* Extrait présenté
•••••
Pour la CNDA, il est prévu une hausse de 25 % en autorisations d’engagement et une augmentation de 59 % du nombre d’équivalents temps plein. Ces efforts financiers permettront, je l’espère, de réduire le délai de traitement des demandes d’asile, qui est actuellement de plus de six mois.
Je veux également saluer la hausse de plus de 7 % des crédits du programme 4, « Intégration et accès à la nationalité française », qui permet de financer la mise en œuvre de l’intégration des étrangers en situation régulière, via notamment le contrat d’intégration républicaine, le CIR, qui a été créé par la loi de 2016 et enrichi par la loi de 2018. Ce sont ainsi plus de 12 millions d’euros qui sont prévus dans ce projet de loi et qui financeront les formations linguistiques et l’insertion professionnelle.
Néanmoins, je partage l’inquiétude de mes collègues de la commission des lois et de la commission des finances s’agissant des prévisions du Gouvernement en matière de demandes d’asile.
Le scénario sur lequel est construit le projet de loi de finances repose sur la prévision d’une hausse de 12 % de la demande d’asile en 2019, puis d’une stabilisation en 2020. Or le Gouvernement avait fait la même erreur sur le projet de loi de finances pour 2019 puisqu’il avait prévu une stabilisation des demandes en 2019, alors que, en réalité, la hausse est déjà de 12 % à l’heure où je vous parle.
Ces prédictions conduisent à ce que le projet de loi de finances sous-finance un certain nombre de programmes. Par exemple, si la dotation budgétaire pour le financement de l’allocation pour demandeur d’asile (ADA) progresse de 33 % par rapport à 2019, elle reste inférieure aux crédits votés dans la loi de finances rectificatives de 2019 pour répondre, d’ores et déjà, aux besoins de cette année. Nul besoin d’être prophète pour savoir que l’enveloppe prévue dans le projet de loi de finances pour 2020 sera insuffisante !
Néanmoins, le sujet qui m’inquiète le plus reste l’hébergement des demandeurs d’asile.
•••••
* Données fournies
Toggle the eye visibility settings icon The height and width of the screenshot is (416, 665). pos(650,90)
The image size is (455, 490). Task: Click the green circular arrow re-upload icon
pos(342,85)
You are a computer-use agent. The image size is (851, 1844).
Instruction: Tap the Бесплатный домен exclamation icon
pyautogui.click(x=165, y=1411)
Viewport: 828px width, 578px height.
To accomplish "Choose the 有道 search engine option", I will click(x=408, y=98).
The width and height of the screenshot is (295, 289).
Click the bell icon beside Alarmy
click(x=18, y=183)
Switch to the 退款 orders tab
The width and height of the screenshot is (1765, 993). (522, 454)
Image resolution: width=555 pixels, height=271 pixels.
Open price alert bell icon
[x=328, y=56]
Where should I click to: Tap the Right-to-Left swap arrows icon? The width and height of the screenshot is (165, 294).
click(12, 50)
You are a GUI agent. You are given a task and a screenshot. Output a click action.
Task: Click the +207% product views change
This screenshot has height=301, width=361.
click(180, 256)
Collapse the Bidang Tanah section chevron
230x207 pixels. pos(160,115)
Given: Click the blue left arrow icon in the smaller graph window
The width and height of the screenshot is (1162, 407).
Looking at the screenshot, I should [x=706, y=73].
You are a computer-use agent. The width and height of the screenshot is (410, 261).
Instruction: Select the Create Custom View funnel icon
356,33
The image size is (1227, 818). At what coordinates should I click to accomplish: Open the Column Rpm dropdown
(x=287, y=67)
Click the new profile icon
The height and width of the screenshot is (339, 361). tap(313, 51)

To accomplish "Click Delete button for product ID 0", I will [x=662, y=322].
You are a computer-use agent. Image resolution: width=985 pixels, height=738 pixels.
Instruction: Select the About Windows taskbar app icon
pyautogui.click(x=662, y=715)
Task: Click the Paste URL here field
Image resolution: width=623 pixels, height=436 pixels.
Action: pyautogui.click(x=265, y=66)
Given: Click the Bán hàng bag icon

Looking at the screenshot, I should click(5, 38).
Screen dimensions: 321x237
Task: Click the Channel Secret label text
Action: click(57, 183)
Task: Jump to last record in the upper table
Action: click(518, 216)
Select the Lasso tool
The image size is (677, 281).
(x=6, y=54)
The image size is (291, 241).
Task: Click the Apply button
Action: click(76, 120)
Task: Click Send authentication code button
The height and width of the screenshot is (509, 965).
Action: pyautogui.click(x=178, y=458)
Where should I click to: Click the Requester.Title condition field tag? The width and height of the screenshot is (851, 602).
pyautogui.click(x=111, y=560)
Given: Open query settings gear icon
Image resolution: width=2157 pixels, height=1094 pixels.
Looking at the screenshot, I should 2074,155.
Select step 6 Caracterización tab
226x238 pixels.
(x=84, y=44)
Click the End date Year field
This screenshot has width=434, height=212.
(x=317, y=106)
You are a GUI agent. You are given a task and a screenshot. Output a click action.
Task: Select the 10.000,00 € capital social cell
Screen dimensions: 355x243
•••••
* Travail à effectuer
a – D'après l'extrait présenté, quel est actuellement le délai de traitement des demandes d'asile ?
b – Modifiez le passage de l'extrait présenté commençant par « Pour la CNDA, il » et se terminant par « de six mois. », en remplaçant « CNDA » par « Cour nationale du droit d'asile ».

* Corrigé de l'exercice
a – Il est actuellement de plus de six mois.

b –
Pour la Cour nationale du droit d'asile, il est prévu une hausse de 25 % en autorisations d’engagement et une augmentation de 59 % du nombre d’équivalents temps plein. Ces efforts financiers permettront, je l’espère, de réduire le délai de traitement des demandes d’asile, qui est actuellement de plus de six mois.